═════ Record extracts

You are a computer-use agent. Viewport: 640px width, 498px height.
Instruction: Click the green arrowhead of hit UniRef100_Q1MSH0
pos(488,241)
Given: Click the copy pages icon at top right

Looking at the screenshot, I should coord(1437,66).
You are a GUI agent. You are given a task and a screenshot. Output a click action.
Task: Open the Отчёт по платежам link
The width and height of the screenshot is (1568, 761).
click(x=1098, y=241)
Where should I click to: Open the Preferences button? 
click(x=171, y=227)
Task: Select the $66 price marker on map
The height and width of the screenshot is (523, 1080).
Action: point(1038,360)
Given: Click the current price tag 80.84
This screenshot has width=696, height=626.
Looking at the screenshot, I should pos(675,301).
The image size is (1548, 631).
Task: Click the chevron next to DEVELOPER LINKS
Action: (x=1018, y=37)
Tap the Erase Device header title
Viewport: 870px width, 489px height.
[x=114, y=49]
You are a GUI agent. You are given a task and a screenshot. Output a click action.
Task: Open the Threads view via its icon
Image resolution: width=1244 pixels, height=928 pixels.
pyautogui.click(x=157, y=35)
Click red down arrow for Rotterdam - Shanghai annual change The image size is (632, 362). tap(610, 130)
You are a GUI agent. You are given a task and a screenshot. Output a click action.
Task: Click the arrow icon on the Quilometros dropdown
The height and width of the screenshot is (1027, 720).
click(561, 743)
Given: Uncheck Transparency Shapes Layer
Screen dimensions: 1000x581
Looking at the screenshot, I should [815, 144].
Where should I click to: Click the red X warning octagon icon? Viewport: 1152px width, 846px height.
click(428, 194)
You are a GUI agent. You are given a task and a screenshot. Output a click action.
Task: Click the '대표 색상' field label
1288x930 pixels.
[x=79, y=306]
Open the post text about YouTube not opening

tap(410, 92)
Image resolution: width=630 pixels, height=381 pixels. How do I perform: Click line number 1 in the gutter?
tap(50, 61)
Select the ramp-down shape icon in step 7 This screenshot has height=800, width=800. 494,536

══════════

The problem ::
The listing above has to be written out again in full, exactly as shown.

Answer box ::
You are a computer-use agent. Viewport: 640px width, 498px height.
Instruction: Click the green arrowhead of hit UniRef100_Q1MSH0
pos(488,241)
Given: Click the copy pages icon at top right

Looking at the screenshot, I should coord(1437,66).
You are a GUI agent. You are given a task and a screenshot. Output a click action.
Task: Open the Отчёт по платежам link
The width and height of the screenshot is (1568, 761).
click(x=1098, y=241)
Where should I click to: Open the Preferences button? 
click(x=171, y=227)
Task: Select the $66 price marker on map
The height and width of the screenshot is (523, 1080).
Action: point(1038,360)
Given: Click the current price tag 80.84
This screenshot has width=696, height=626.
Looking at the screenshot, I should pos(675,301).
The image size is (1548, 631).
Task: Click the chevron next to DEVELOPER LINKS
Action: (x=1018, y=37)
Tap the Erase Device header title
Viewport: 870px width, 489px height.
[x=114, y=49]
You are a GUI agent. You are given a task and a screenshot. Output a click action.
Task: Open the Threads view via its icon
Image resolution: width=1244 pixels, height=928 pixels.
pyautogui.click(x=157, y=35)
Click red down arrow for Rotterdam - Shanghai annual change The image size is (632, 362). tap(610, 130)
You are a GUI agent. You are given a task and a screenshot. Output a click action.
Task: Click the arrow icon on the Quilometros dropdown
The height and width of the screenshot is (1027, 720).
click(561, 743)
Given: Uncheck Transparency Shapes Layer
Screen dimensions: 1000x581
Looking at the screenshot, I should [815, 144].
Where should I click to: Click the red X warning octagon icon? Viewport: 1152px width, 846px height.
click(428, 194)
You are a GUI agent. You are given a task and a screenshot. Output a click action.
Task: Click the '대표 색상' field label
1288x930 pixels.
[x=79, y=306]
Open the post text about YouTube not opening

tap(410, 92)
Image resolution: width=630 pixels, height=381 pixels. How do I perform: Click line number 1 in the gutter?
tap(50, 61)
Select the ramp-down shape icon in step 7 This screenshot has height=800, width=800. 494,536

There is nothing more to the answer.